CHICAGO (July 5, 11:50 a.m. EDT) — Some companies change the colors of their injection presses routinely, an easy way to give them a fresh new look. And then there´s Dr. Boy GmbH.
At NPE 2000, Boy showed presses with the first color change since 1968, when Max Schiffer co-founded the company in Germany. In the more than three decades since then, the company has produced more than 30,000 small-tonnage presses. Every one has sported Boy´s trademark blue and yellow colors.
Back when his father started Boy, Carl Schiffer literally was a boy, at 15 years old. Carl Schiffer, now company chairman, said the color change "was a big issue" for company executives.

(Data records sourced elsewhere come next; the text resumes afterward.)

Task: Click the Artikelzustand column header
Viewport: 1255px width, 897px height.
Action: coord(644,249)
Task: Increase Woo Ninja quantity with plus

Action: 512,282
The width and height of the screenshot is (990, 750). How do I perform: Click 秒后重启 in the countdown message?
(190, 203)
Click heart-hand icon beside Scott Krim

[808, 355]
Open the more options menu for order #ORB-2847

"We realized we cannot change colors like everybody else changes colors, because we were always highly identified with our colors," Schiffer said, as a press with the new color rotated slowly at the NPE booth of Boy Machines Inc. of Exton, Pa.
The machine base now sports a lighter-aqua color instead of blue. The injection unit is now a metallic aluminum color. The safety gate is a lighter shade of yellow. Boy officials say the presses sport a more contemporary look.

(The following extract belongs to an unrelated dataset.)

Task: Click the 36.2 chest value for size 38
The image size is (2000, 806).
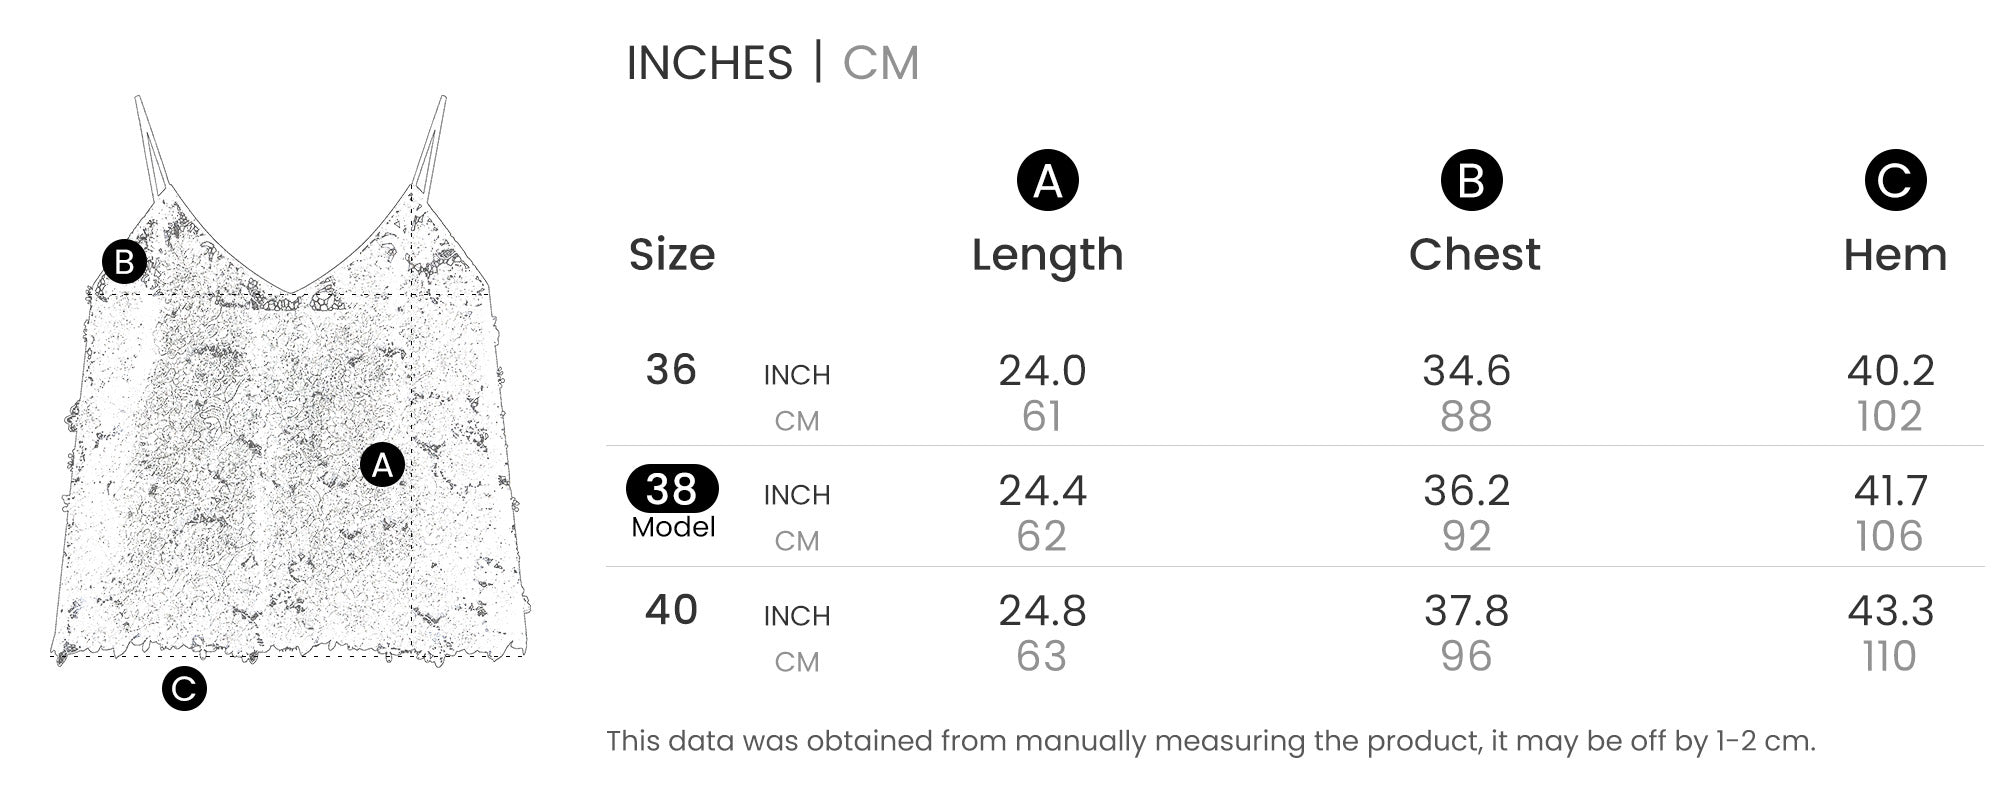Action: [1467, 491]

Schiffer recalled that, 32 years ago, Boy broke new ground with yellow and blue. At the time, machinery usually was painted industrial colors of green or gray.
Dr. Boy began as an injection molding company, producing toothbrushes. Max Schiffer found that small presses with single-cavity molds worked better than larger machines running multicavity molds.
The company´s presses, with clamping forces of 14-88 tons, are built at a highly automated factory in Fernthal, Germany.
Boy Machines also made news in vertical-clamp machines at NPE 2000, by announcing a partnership with Panzer Tool Works Inc. of Elk Grove Village, Ill. Boy displayed a 24-ton insert molding machine with a Panzer-built Rotoslide system. The rotary table moves molds up and down and in and out of the molding area, giving the Boy machines new levels of automation.
On the Rotoslide, a servo-electric motor drives a ball screw, which then moves a slide guided by ball bearings.